The next economic revolution is already here and it’s being driven by experiences and culture in ways traditional industries never anticipated.
From Steel Mills to Sold-Out Stadiums
For two centuries, economic power meant steel mills, assembly lines, and shipping containers. Nations built wealth through what they could manufacture and export in bulk.
But the 21st century is proving something unexpected: a sold-out concert tour can generate more GDP velocity than a new automotive plant and with a fraction of the capital investment and construction time.
When a $5 billion factory takes five years to build, employs 10,000 workers, and produces steady output for decades, that’s the traditional growth model. When a BTS world tour generates $5 billion in economic impact across six months, creates temporary employment for 100,000+, and leaves lasting brand value that appreciates over time, that’s the new paradigm.
The difference isn’t just scale, it’s the nature of the asset itself. Physical infrastructure depreciates. Cultural moments compound.
The Mathematics of Attention
For every dollar spent on a World Cup ticket, economists estimate $3-7 circulates through the local economy, hotels, restaurants, transportation, retail. Compare this to manufacturing: every dollar invested in a factory generates approximately $1.40 in economic activity. The velocity difference is dramatic. [1}
Qatar’s GDP grew by 1.2% in 2021. In 2022, it jumped to 4.2%. The catalyst wasn’t a new trade policy or foreign investment package it was the FIFA World Cup, which generated $6 billion in a single month.[2]
The real action happens everywhere except the stadiums. Broadcasters negotiate billion-dollar deals. Airlines and hotels see months of bookings compress into weeks. Sponsorship agreements run into hundreds of millions. Transport systems operate at full capacity. Event venues undergo upgrades, creating thousands of jobs.
Then there’s the spillover: merchandise sales surge, visitors extend their stays beyond match days, and cities gain visibility that translates into long-term tourism. India’s Cricket World Cup 2023 generated $1.39 billion roughly equivalent to the country’s entire toy export industry for that year, but concentrated into six weeks. Google searches for “visit India” surged 340% globally during the tournament.
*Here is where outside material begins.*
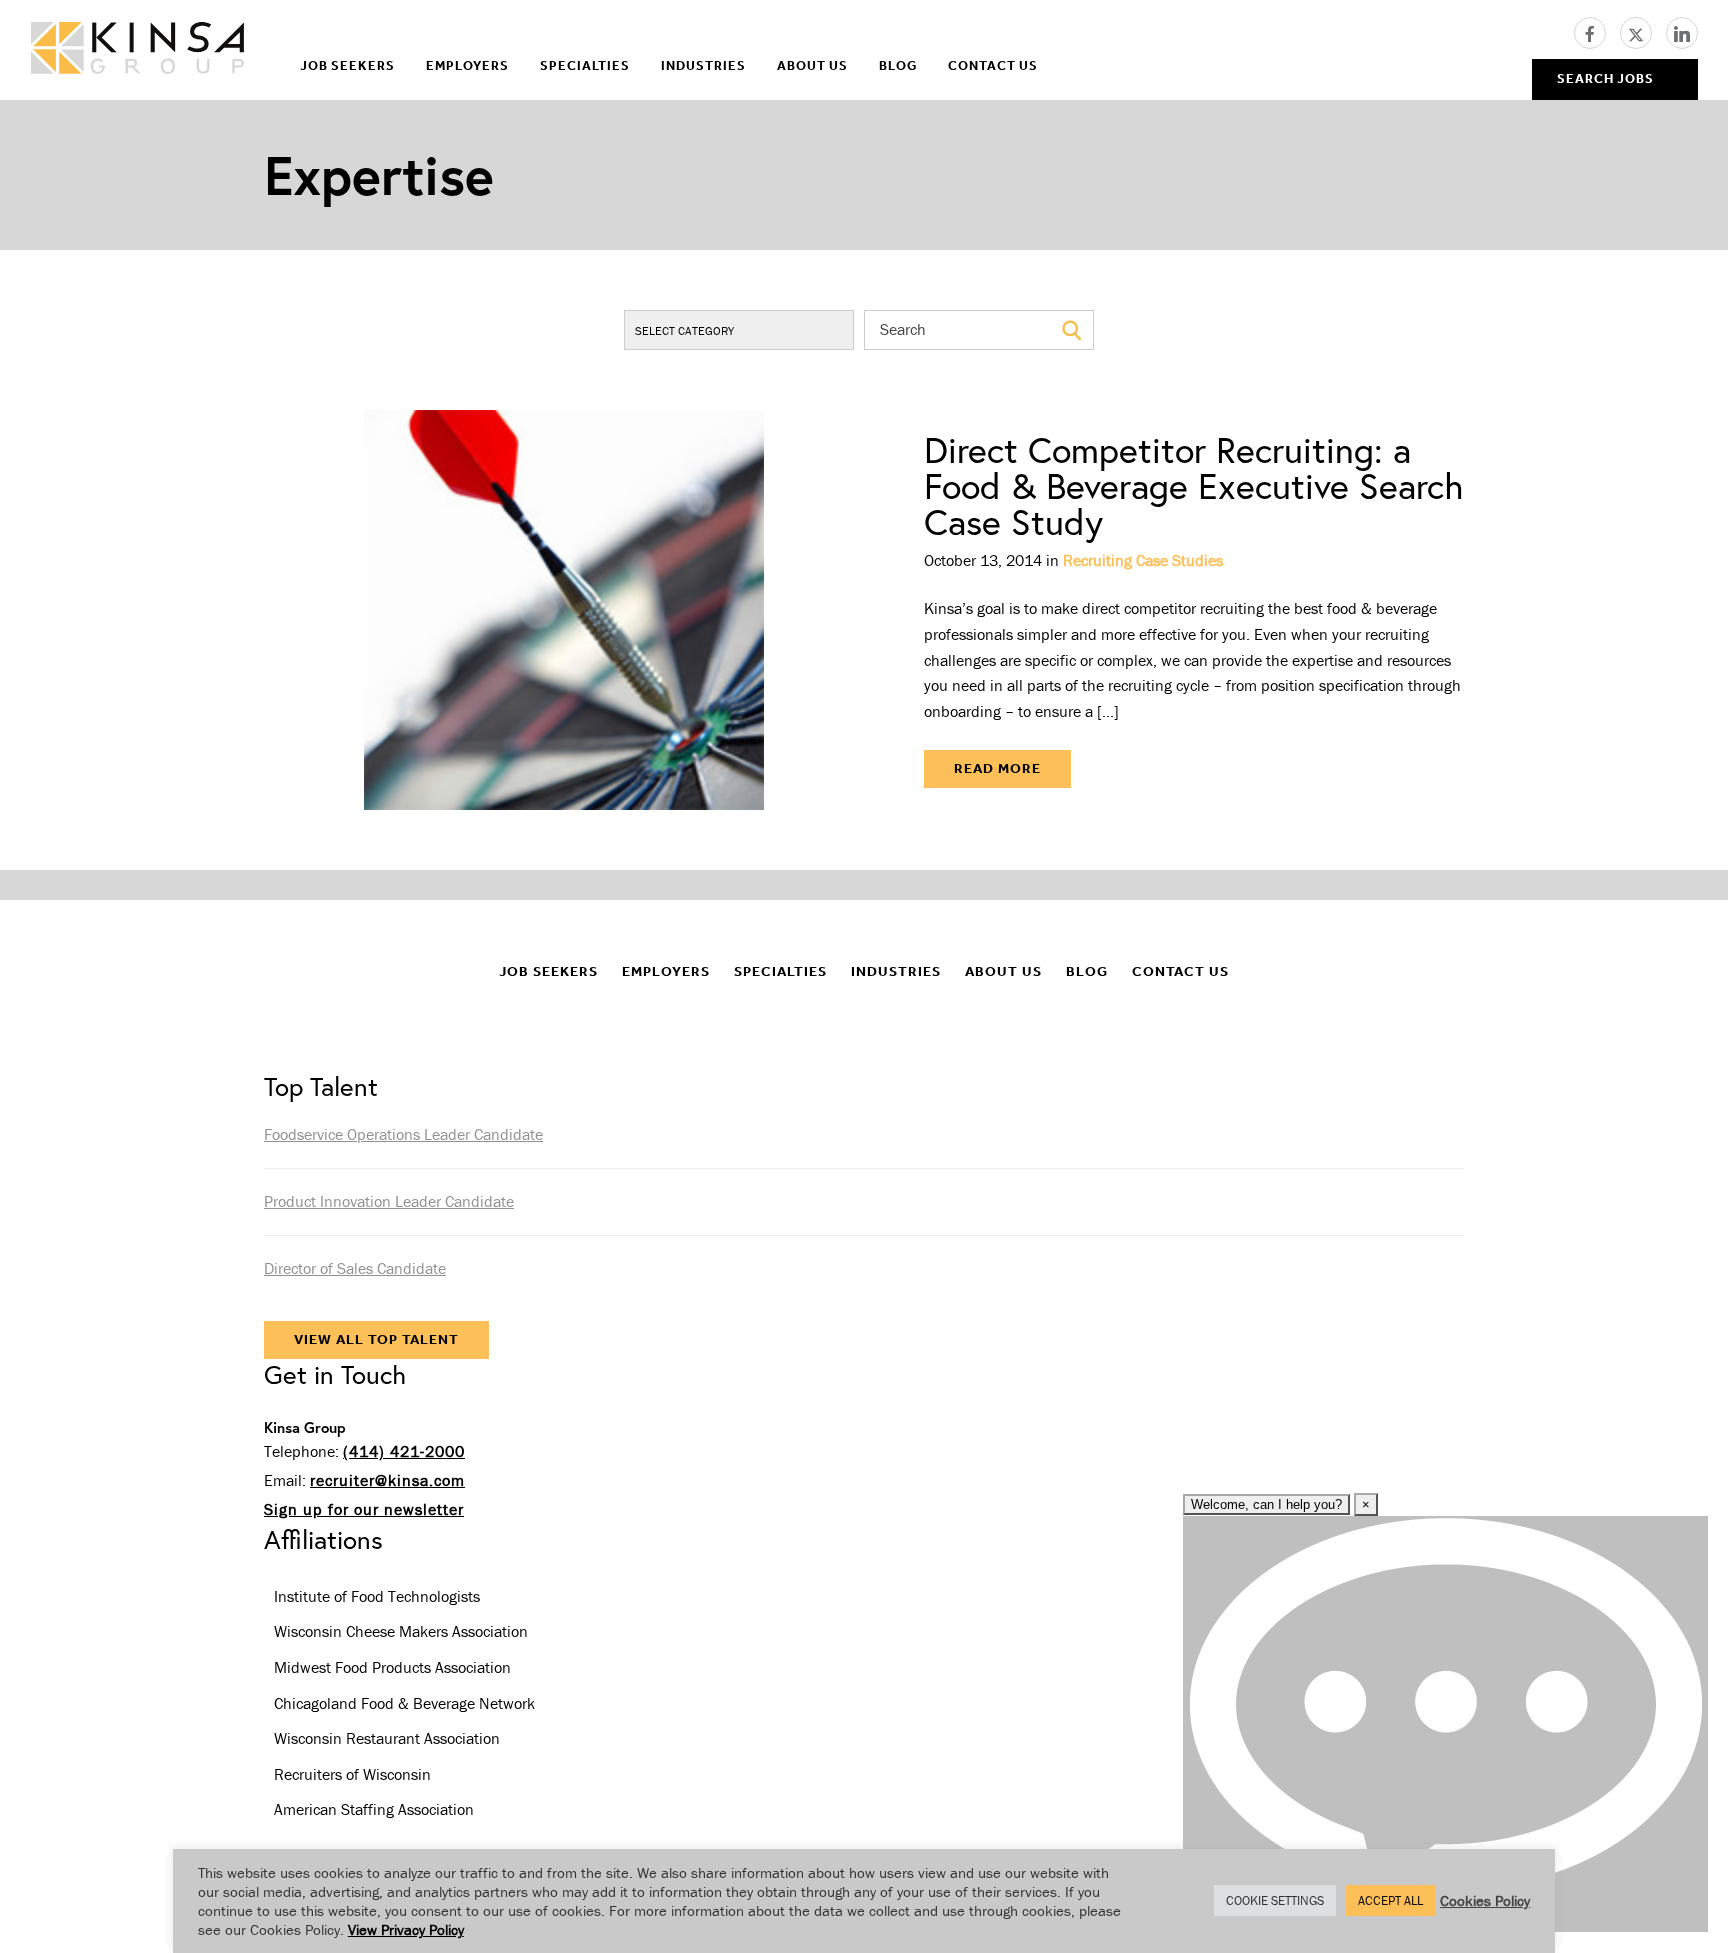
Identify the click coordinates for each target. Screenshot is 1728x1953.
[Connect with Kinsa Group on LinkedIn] (1682, 31)
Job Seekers (347, 65)
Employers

When Music Became Infrastructure
Music has demonstrated how cultural export can generate sustained economic momentum beyond one-time events.
Korean pop music became a self-perpetuating cultural engine. Artists evolved into global ambassadors, carrying their country’s image across borders without formal trade agreements. Albums stopped being just music. They became collectibles, fans bought multiple copies not to listen, but to own the artwork, photo books, and photocards inside. Fashion, beauty, media, and advertising all plugged into the same cultural current.[3]
By 2025, K-pop album exports crossed $300 million for the first time. Korean beauty exports hit $10.2 billion in 2024, a tenfold increase from $1 billion in 2012. Tourism surged from 300,000 visitors in 1998 to 17.5 million by 2019. What South Korea built wasn’t a one-time event, it was a repeatable export engine with 20+ years of groundwork. Culture became infrastructure. [4]
Joseph Nye, the Harvard professor who coined the term “soft power” in the 1990s, argued that cultural influence would eventually shape trade negotiations as much as tariffs. Three decades later, South Korea’s cultural exports now open doors for its technology, automotive, and consumer goods in ways traditional diplomacy never could.

What This Means for the Next Decade
As of 2026, the shift is accelerating. Nations are competing for cultural relevance the way they once competed for manufacturing capacity, the UAE is positioning Dubai as a “cultural capital,” while India expands film studio infrastructure to capture global streaming markets.
Cities now bid for gaming championships and influencer festivals alongside traditional mega-events. Several countries fast-track visas for cultural creators the way they do for investors: a YouTuber with 5 million subscribers creates more tourism impact than a single factory investor.
New metrics are emerging. “Cultural GDP” and “Attention Share” are moving from academic concepts to policy discussions, because traditional indicators can’t measure the value of trending globally for 48 hours.
For policymakers: Investment in arts infrastructure and creator programs isn’t social spending, it’s economic development.
For businesses: Brand partnerships with cultural moments now rival Super Bowl ads in impact at a fraction of the cost.
For individuals: Your cultural consumption directs billions in investment capital. Platforms track what you watch to decide which markets to enter next.

The New Competitive Advantage
Traditional growth drivers remain important. But in a world where passion scales into profit, cultural influence has become economically indispensable.
In 1900, nations competed for coal and steel. In 2000, they competed for silicon and servers. In 2026, they’re competing for something far harder to extract: moments that billions of people choose to care about simultaneously.
The question isn’t whether cultural power will shape the next century’s economy—it already does. The question is whether traditional economic superpowers will adapt fast enough, or whether they’ll watch influence shift to nations that understood earlier that attention is the new oil.